It is particularly important that you attend to the questions the reviewers raised about interpretations/utility. Reviewer 1 argues that, as it stands, the paper provides no insight into visual processing, since similar clusters are derived from resting state activity and no information is given on the signatures of visual responses of different areas. Reviewer 3 made a similar comment, noting that you suggest that each visual area has distinct response signatures, but don't really provide much insight into the nature of those signatures, particularly given that the classifiers can separate these visual areas using just 10 minutes of resting state activity. You should be very sure to address these fundamental concerns regarding interpretation and utility of the study.

We cannot make any decision about publication until we have seen the revised manuscript and your response to the reviewers' comments. Your revised manuscript is also likely to be sent to reviewers for further evaluation.

When you are ready to resubmit, please upload the following:

[1] A letter containing a detailed list of your responses to the review comments and a description of the changes you have made in the manuscript. Please note while forming your response, if your article is accepted, you may have the opportunity to make the peer review history publicly available.
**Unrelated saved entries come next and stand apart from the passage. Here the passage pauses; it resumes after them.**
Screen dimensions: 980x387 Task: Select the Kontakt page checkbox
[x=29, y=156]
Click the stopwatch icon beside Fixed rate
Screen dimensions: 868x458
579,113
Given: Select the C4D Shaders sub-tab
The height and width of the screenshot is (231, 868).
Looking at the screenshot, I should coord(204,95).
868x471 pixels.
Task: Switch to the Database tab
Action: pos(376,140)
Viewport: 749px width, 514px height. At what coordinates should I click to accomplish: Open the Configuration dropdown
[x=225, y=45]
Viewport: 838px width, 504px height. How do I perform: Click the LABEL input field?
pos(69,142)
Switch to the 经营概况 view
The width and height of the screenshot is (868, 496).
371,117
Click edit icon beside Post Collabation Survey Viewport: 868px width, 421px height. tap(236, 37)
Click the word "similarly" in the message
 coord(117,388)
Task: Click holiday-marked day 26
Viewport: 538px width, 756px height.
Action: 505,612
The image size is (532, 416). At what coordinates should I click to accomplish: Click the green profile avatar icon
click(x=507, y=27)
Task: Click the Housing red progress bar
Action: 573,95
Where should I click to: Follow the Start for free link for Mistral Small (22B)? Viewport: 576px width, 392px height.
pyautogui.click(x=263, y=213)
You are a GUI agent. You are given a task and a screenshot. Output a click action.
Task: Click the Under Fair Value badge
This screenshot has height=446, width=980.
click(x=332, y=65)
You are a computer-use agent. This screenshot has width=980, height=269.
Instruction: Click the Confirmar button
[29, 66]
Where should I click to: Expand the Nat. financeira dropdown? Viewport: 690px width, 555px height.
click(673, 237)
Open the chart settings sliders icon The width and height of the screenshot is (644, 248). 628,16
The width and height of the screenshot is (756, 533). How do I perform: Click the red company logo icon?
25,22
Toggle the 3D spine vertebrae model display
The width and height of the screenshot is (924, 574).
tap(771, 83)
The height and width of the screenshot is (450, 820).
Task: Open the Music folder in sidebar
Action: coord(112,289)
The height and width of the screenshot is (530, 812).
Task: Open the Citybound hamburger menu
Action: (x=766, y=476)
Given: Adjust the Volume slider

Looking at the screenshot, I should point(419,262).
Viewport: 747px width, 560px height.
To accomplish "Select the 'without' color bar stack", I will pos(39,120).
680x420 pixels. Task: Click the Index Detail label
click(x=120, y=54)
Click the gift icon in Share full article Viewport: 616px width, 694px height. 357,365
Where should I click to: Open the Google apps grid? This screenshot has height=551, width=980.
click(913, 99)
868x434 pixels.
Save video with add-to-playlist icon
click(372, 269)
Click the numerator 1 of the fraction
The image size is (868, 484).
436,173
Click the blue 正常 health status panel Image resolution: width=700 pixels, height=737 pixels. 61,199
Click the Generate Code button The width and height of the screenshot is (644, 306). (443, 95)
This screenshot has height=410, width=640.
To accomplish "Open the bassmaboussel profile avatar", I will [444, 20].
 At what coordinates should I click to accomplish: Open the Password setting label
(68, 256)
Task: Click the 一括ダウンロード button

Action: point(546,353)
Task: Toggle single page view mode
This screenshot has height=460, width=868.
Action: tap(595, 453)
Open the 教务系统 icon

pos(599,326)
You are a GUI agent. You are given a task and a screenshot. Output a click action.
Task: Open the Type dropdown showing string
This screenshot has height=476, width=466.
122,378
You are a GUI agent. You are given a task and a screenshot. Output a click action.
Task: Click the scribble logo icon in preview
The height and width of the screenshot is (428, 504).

The record will include editor decision letters (with reviews) and your responses to reviewer comments. If eligible, we will contact you to opt in or out.

[2] Two versions of the revised manuscript: one with either highlights or tracked changes denoting where the text has been changed; the other a clean version (uploaded as the manuscript file).

Important additional instructions are given below your reviewer comments.

Please prepare and submit your revised manuscript within 60 days. If you anticipate any delay, please let us know the expected resubmission date by replying to this email. Please note that revised manuscripts received after the 60-day due date may require evaluation and peer review similar to newly submitted manuscripts.

Thank you again for your submission. We hope that our editorial process has been constructive so far, and we welcome your feedback at any time. Please don't hesitate to contact us if you have any questions or comments.

Sincerely,

Blake A. Richards

Associate Editor

PLOS Computational Biology

Lyle Graham

Deputy Editor

PLOS Computational Biology

***********************

It is particularly important that you attend to the questions the reviewers raised about interpretations. Reviewer 1 argues that, as it stands, the paper provides no insight into visual processing, since similar clusters are derived from resting state activity and no information is given on the signatures of visual responses of different areas. Reviewer 3 made a similar comment, noting that you suggest that each visual area has distinct response signatures, but don't really provide much insight into the nature of those signatures, particularly given that the classifiers can separate these visual areas using just 10 minutes of resting state activity. You should be very sure to address these fundamental concerns regarding interpretation and utility of the study.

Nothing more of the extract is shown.